The judge, in response, explained what prompted the remainder of the charges:

▪ On July 27, a man reported seeing McCrory wearing his handgun outside of the Sedgwick County Courthouse during a protest of Kyler Carriker’s felony murder trial. He was told “to put the weapon away and leave the protest.”

▪ On June 2, McCrory was seen at a protest at a plaza in Wichita’s Old Town entertainment district carrying a rifle.

▪ On May 16, Sheriff Easter saw McCrory carrying a rifle and walking near Central and Main. Easter was attending the law enforcement memorial parade.

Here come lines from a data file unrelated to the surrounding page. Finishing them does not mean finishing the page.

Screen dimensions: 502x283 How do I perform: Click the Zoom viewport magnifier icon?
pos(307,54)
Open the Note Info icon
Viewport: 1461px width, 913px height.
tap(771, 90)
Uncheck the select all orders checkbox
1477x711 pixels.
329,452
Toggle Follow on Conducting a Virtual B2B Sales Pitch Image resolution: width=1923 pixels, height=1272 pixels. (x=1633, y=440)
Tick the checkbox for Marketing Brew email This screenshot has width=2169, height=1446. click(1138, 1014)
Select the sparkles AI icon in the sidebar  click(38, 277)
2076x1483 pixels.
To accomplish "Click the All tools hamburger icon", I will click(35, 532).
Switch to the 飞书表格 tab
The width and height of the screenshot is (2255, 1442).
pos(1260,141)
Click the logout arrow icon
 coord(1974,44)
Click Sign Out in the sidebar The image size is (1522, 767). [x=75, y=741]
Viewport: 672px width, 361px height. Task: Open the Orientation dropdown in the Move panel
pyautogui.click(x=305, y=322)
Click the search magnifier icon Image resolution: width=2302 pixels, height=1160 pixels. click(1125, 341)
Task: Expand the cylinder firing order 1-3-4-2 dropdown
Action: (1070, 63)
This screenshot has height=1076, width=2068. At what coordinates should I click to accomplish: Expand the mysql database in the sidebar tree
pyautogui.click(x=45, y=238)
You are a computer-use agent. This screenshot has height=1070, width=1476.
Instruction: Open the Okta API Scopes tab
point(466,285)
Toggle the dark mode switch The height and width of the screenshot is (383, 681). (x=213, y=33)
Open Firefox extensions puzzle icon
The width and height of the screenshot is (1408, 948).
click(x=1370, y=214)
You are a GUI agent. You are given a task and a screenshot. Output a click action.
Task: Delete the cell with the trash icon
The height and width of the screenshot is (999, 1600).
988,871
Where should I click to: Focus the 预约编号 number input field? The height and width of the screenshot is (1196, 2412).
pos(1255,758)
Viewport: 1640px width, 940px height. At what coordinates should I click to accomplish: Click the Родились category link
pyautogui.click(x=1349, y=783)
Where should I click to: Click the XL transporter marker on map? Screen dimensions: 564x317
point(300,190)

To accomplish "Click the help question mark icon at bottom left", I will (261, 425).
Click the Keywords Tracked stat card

▪ On Dec. 22, 2014, a person reported seeing McCrory walking around Bradley Fair, at 21st and Rock Road, while carrying a rifle.

▪ On Dec. 11, 2014, McCrory was seen protesting near Broadway and Douglas carrying an AR-15-style rifle.

▪ On July 5, 2014, McCrory was seen near Central and Ridge Road protesting and carrying a rifle.

McCrory was arrested at an apartment complex at 2323 N. Woodlawn after authorities were alerted to the threats. The social media posts were linked to Carriker’s trial.

Rice County District Court records show McCrory was convicted of aggravated battery in an attack on his mother when he was 15. He also has two misdemeanor battery convictions for assaults against his mother in January and March 2008 when he was 14, and was charged with the same in a pair of cases from 2004 and 2005 when he was 11 and 12 years old.

McCrory is being held in Sedgwick County Jail on $200,000 bond. His next court date is Aug. 18.

At the end of his hearing Tuesday, McCrory asked to address the court. “I just wanted to apologize,” he said. “I never meant to scare anybody.”